MLOps and Data Operations
- CRISP-DM 6 Phases
- Business Understanding → Data Understanding → Data Preparation → Modeling → Evaluation → Deployment; phases are iterative; data preparation typically consumes 60–80% of total project time.
- Version Control for Data Science (4 dimensions)
- Must version: code (git), data (DVC), hyperparameters (MLflow/experiment tracker), and model artifacts; versioning code alone is insufficient for experiment reproducibility.
- Data Drift vs Concept Drift
- Data drift: input feature distribution shifts (e.g., customer demographics change); concept drift: relationship between features and target changes (e.g., what predicts churn evolves); both degrade model performance.
- Deployment Environments
- Cloud: scalable, complex models; edge: on-device inference, low latency, works offline, limited compute (IoT/mobile); hybrid: cloud primary with edge fallback; on-premises: data sovereignty or compliance requirements.
- Streaming vs Batching
- Streaming: processes events in real-time as they arrive (fraud detection, alerting); batching: accumulates data and processes in bulk on a schedule (daily model retraining, reports).
- Parquet (columnar) vs CSV (row-based)
- Parquet: compressed, fast for analytical column scans on large datasets, schema-enforced; CSV: human-readable, no schema, slow for analytics — use Parquet for data pipelines at scale.
- Fuzzy Join (Record Linkage)
- Joins records across datasets with approximate string matches using similarity metrics like Levenshtein distance; resolves entity duplication when names differ slightly between sources.
- Winsorization vs Trimming vs Imputation
- Winsorization caps outliers at a percentile threshold (preserves rows); trimming removes outlier rows (reduces sample); imputation replaces outliers or missing values with estimated values.
Computer Vision and Optimization
- CNN for Computer Vision
- Convolutional layers learn spatial feature hierarchies (edges → textures → shapes → objects); pooling layers downsample and provide translation invariance; FC layers perform classification.
- Data Augmentation Techniques
- Artificially increases training diversity via rotation, horizontal/vertical flipping, scaling, cropping, brightness adjustment, noise injection, and occlusion; does not add new real images.
- Object Detection vs Semantic Segmentation
- Object detection identifies objects with bounding boxes (YOLO, Faster R-CNN); semantic segmentation classifies every pixel by category (U-Net); segmentation is finer-grained than detection.

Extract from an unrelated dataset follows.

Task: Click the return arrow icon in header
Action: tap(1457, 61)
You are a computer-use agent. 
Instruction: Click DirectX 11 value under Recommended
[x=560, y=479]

- Multi-Armed Bandit (Exploration vs Exploitation)
- Models the tradeoff between exploiting known best options and exploring potentially better ones; used in A/B testing, ad serving, and recommendation systems; a greedy algorithm only exploits.
- Linear Programming (Simplex Method)
- Optimizes a linear objective function subject to linear inequality constraints; simplex method traverses vertices of the feasible polytope; used for resource allocation, scheduling, and pricing.
- Reinforcement Learning
- Agent learns an optimal policy by taking actions and receiving reward or penalty signals from an environment; neither supervised nor unsupervised; used in robotics, game AI, and adaptive recommendation.

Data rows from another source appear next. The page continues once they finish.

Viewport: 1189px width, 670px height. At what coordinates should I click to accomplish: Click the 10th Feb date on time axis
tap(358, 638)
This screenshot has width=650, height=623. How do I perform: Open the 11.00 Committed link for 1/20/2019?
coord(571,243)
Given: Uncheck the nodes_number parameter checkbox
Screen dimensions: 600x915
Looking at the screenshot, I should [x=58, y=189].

Key Exam Distinctions and Traps
- Bagging (Random Forest) vs Boosting (XGBoost)
- Bagging = parallel independent trees, reduces variance, Random Forest; Boosting = sequential error-correcting trees, reduces bias, XGBoost/GBM — the exam tests this distinction directly.
- LASSO zeroes coefficients; Ridge does not
- LASSO (L1) drives irrelevant feature coefficients to exactly zero, performing feature selection; Ridge (L2) only shrinks toward zero — if the question asks about feature selection via regularization, the answer is LASSO.
- Softmax (multi-class) vs Sigmoid (binary) output
- Multi-class output layer must use Softmax + categorical cross-entropy; binary output uses Sigmoid + binary cross-entropy; ReLU and Tanh are used in hidden layers only.
- Curse of Dimensionality
- As features grow relative to samples, data becomes sparse in high-dimensional space, degrading model performance; mitigate with PCA, feature selection, or regularization.
- LDA (Topic Model in NLP) vs LDA (Discriminant Analysis in ML)
- Latent Dirichlet Allocation = unsupervised NLP topic model; Linear Discriminant Analysis = supervised classification/dimensionality reduction; same abbreviation, completely different algorithms — a deliberate exam trap.
- Accuracy is misleading on imbalanced datasets
- Predicting only the majority class can achieve high accuracy while completely failing to detect the minority class; use precision, recall, F1, or MCC for imbalanced classification.
- ARIMA requires stationary data
- Non-stationary time series (with trend or seasonality) must be differenced before ARIMA; the d parameter controls differencing; verify stationarity with the ADF test before fitting.